The Montezuma County Noxious Weed Program is enlisting volunteers in the fight against leafy spurge, hoary cress and other unpleasant plants.
This summer, the county government started a volunteer adopt-a-trail program. Through it, local organizations can choose a trail in the San Juan National Forest and develop a weed management plan for it. As of Tuesday, two local groups, the Mesa Verde chapter of the Back Country Horsemen and the new Montezuma County chapter of Great Old Broads for Wilderness, had signed up to participate.
Bonnie Loving, manager of the weed program, said it’s in the county’s best interest to keep noxious weeds from spreading on forest trails because they can cause problems for tourists and their pets, and can also spread to private property if they’re not kept in check. Although the Forest Service has often handled San Juan weed control in the past, she said it doesn’t always have the resources to manage every trail and recreation area.
“The Forest Service’s budget, they just keep significantly decreasing for noxious weeds,” she said. “We’re trying to get the community to step up and try to help out the forest.”

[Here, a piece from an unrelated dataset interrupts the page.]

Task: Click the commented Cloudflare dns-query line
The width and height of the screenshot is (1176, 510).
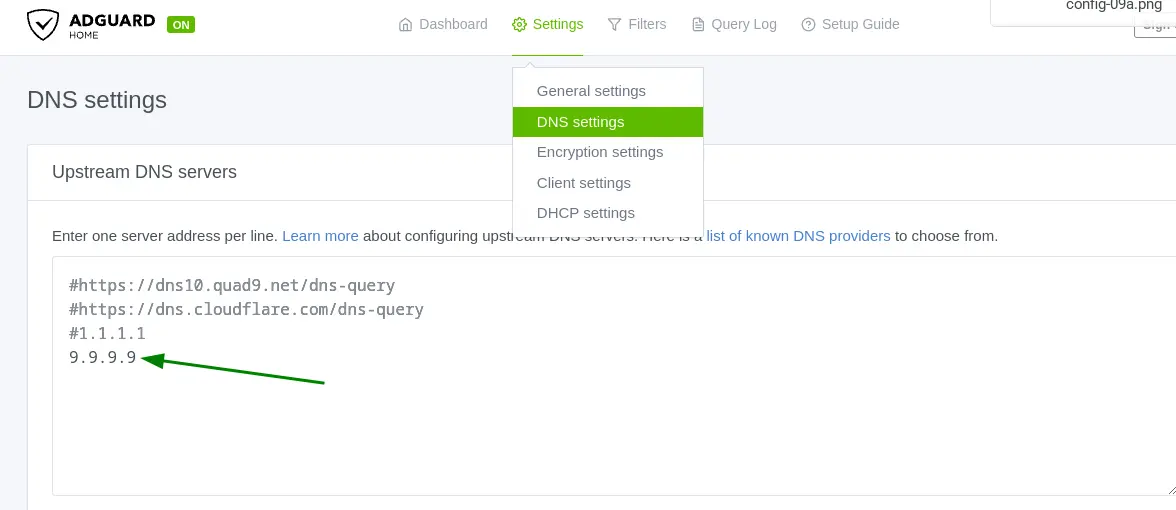Action: pyautogui.click(x=246, y=310)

The Back Country Horsemen plan to adopt the lower Chicken Creek Trail near Mancos, while the Montezuma Broads will tackle the Mavericks Loop trail in the Boggy Draw area. Loving said her office would give each of them an orientation on how to recognize noxious weeds and remove them, as well as how to introduce weed-eating insects and other biological controls to the area. Then they’ll work with each group to develop a management plan for the trails. The Montezuma Broads will be the first group to get their orientation, which is scheduled for Friday.
Each group that participates in the program must have active members who are willing to perform weed removal along their chosen trail at least once a year. In return, the county plans to post a sign on each adopted trail honoring the groups that worked on it.
Noxious weeds are plants the Colorado Department of Agriculture considers to be harmful to crops, livestock and native species. The department separates them into three priority categories: List A, which includes species designated for eradication before they become common; List B, which includes already-common species to be controlled and suppressed; and List C, which includes less-dangerous species that are still recommended for suppression. Montezuma County currently has seven List A species, 15 List B species and 11 List C species.
Loving said hoary cress, an aggressive rangeland weed that is unpalatable to grazing livestock, seems to be the fastest-spreading species this year. She said she saw it on 87 new properties within the county this spring, bringing the total number of local properties containing the weed to 260. Leafy spurge, a species on List A, was also found on four properties this year.